• _Given request_
Copy out the data lines exactly, starting at the line containing "Collapse the section: cel group" and ending at the line containing "point(917,677)". Omit the pictures from your copy.

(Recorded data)
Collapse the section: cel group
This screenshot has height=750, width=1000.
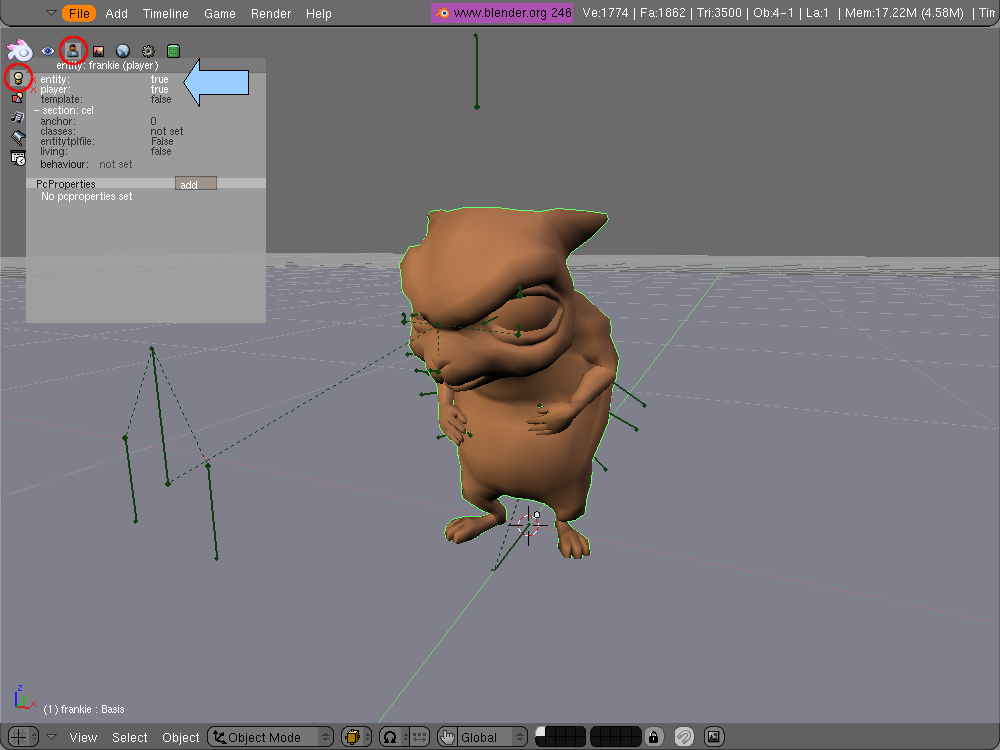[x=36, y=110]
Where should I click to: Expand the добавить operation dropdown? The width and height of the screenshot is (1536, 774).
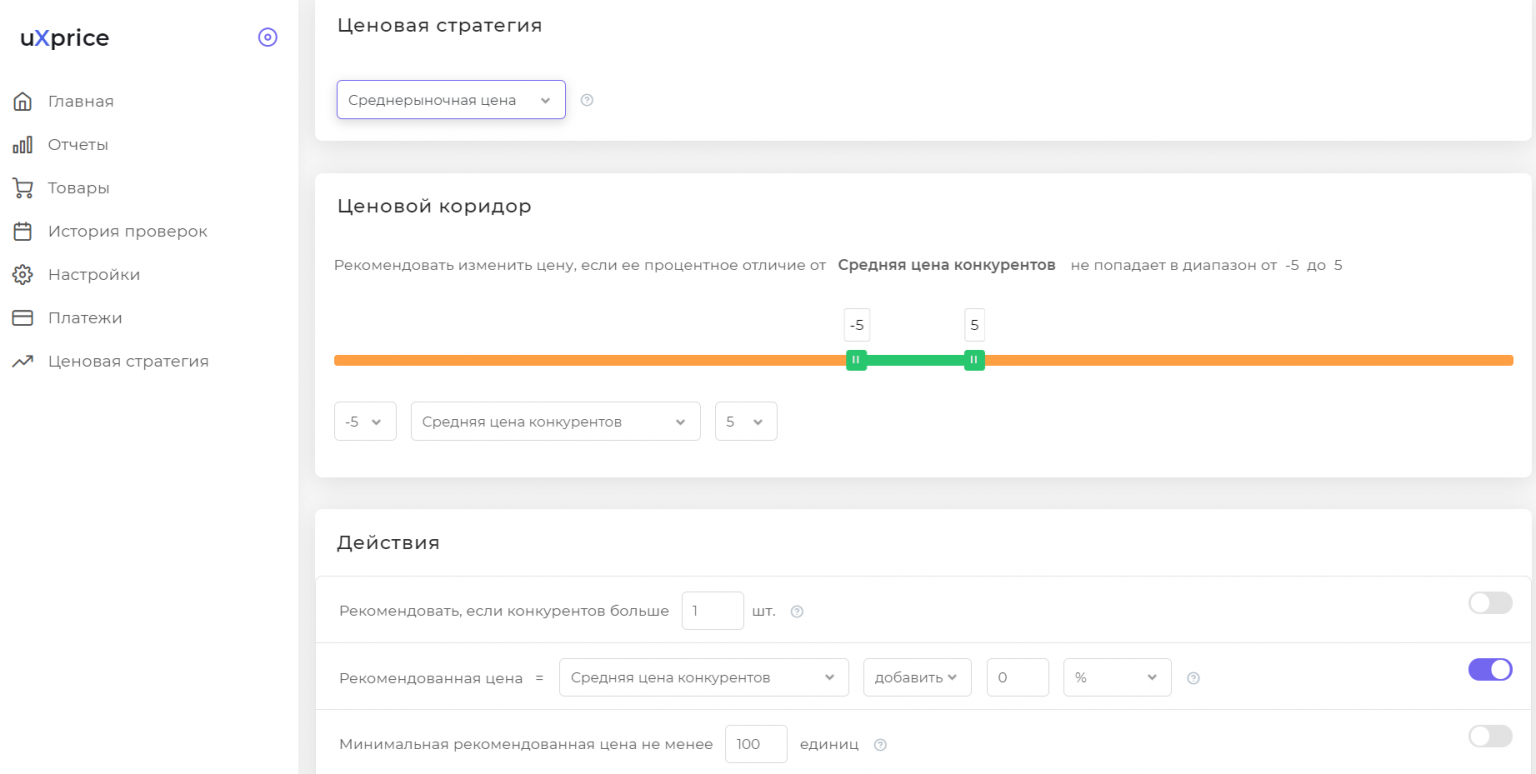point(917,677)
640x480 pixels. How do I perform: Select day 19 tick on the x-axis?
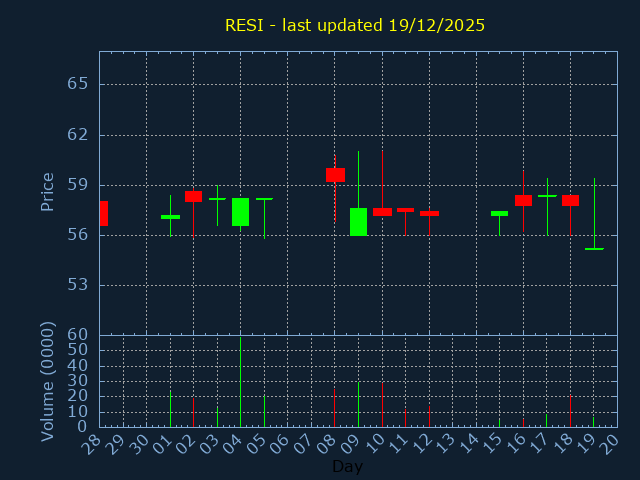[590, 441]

==

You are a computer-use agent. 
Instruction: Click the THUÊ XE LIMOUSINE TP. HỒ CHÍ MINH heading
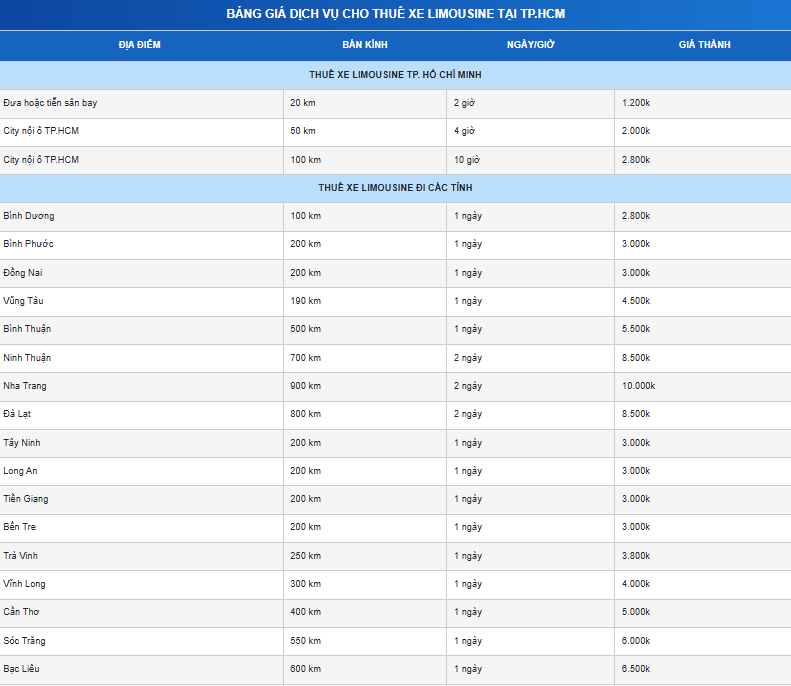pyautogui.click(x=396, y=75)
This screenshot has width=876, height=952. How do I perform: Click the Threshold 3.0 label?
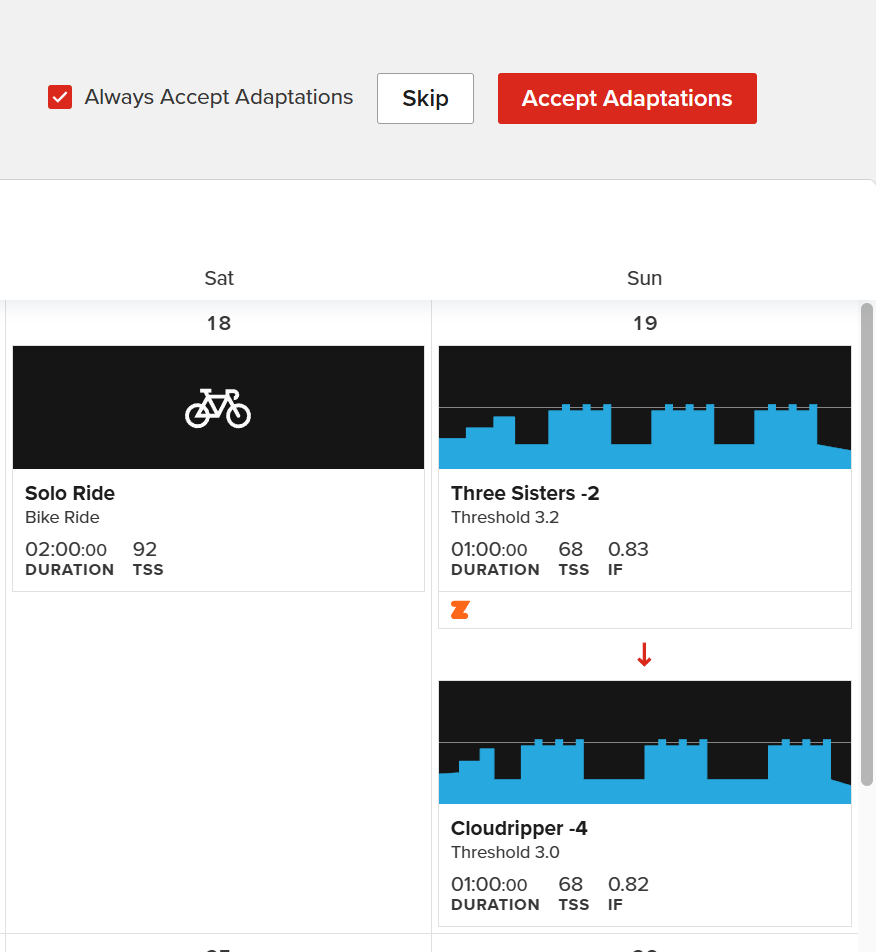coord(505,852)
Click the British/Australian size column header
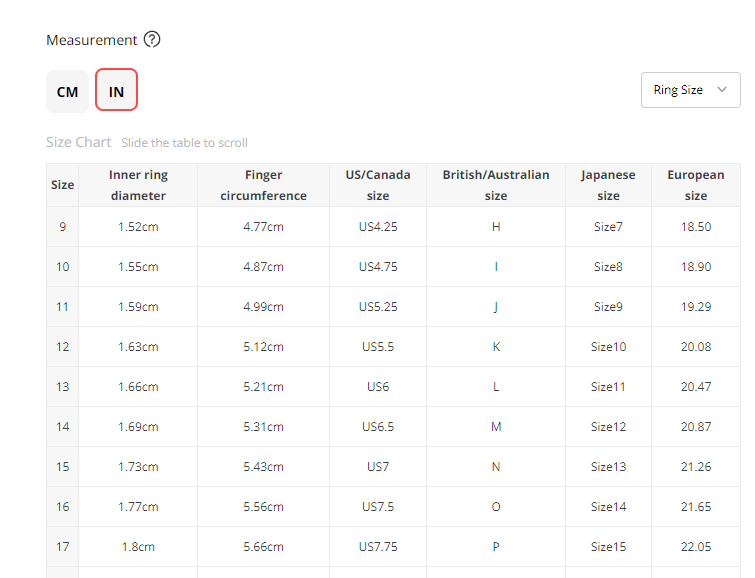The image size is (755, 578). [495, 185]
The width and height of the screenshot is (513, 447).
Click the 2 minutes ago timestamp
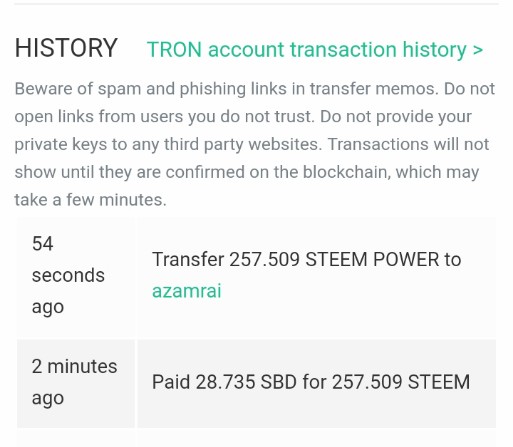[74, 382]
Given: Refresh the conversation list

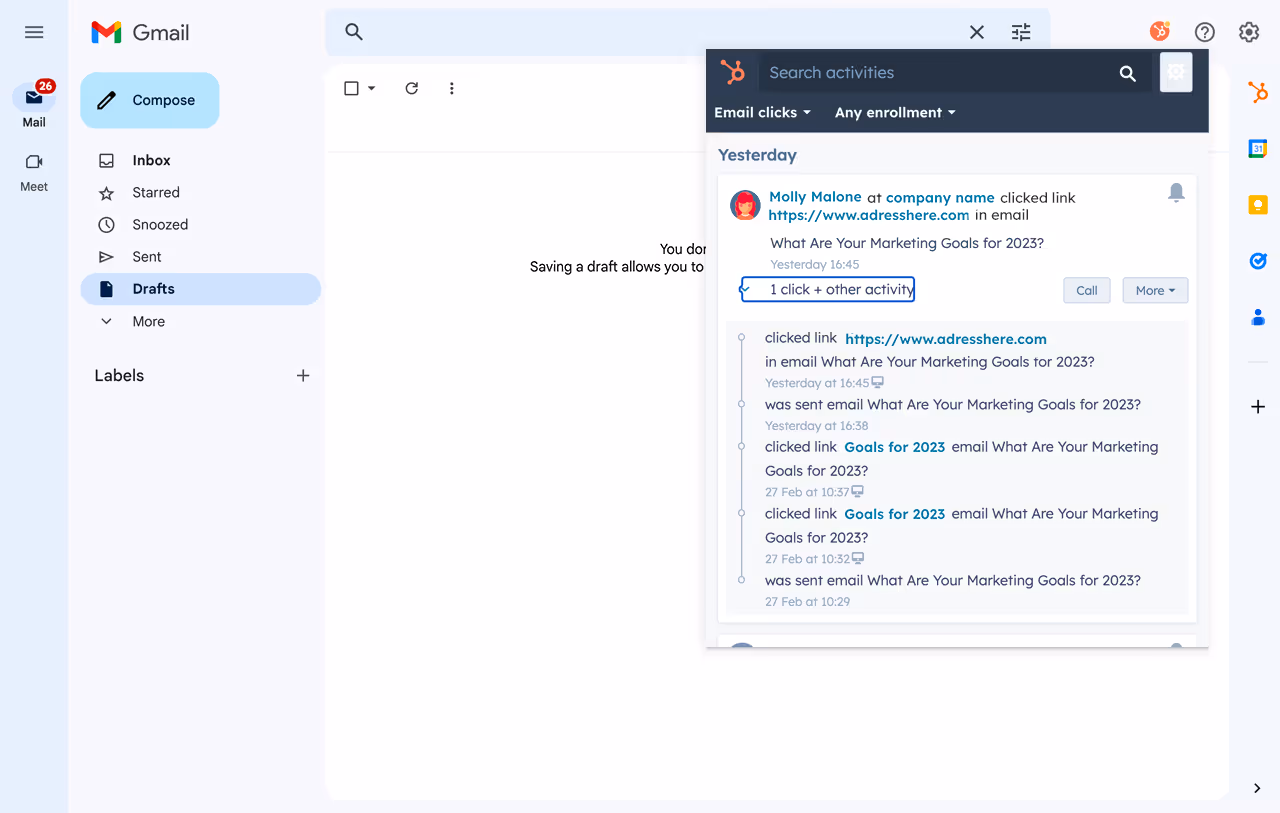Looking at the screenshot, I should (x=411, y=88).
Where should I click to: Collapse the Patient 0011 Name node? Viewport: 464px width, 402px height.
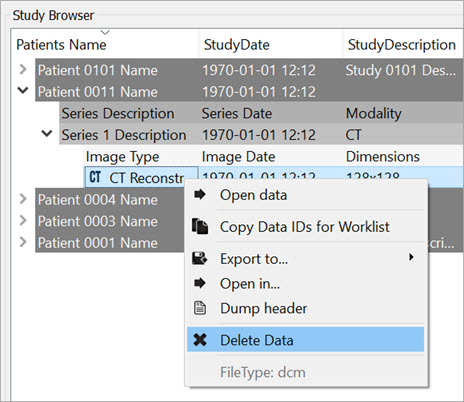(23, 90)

• _Exercise output_
Collapse the section: cel group
This screenshot has height=750, width=1000.
[x=36, y=110]
Where should I click to: Expand the добавить operation dropdown? The width and height of the screenshot is (1536, 774).
point(917,677)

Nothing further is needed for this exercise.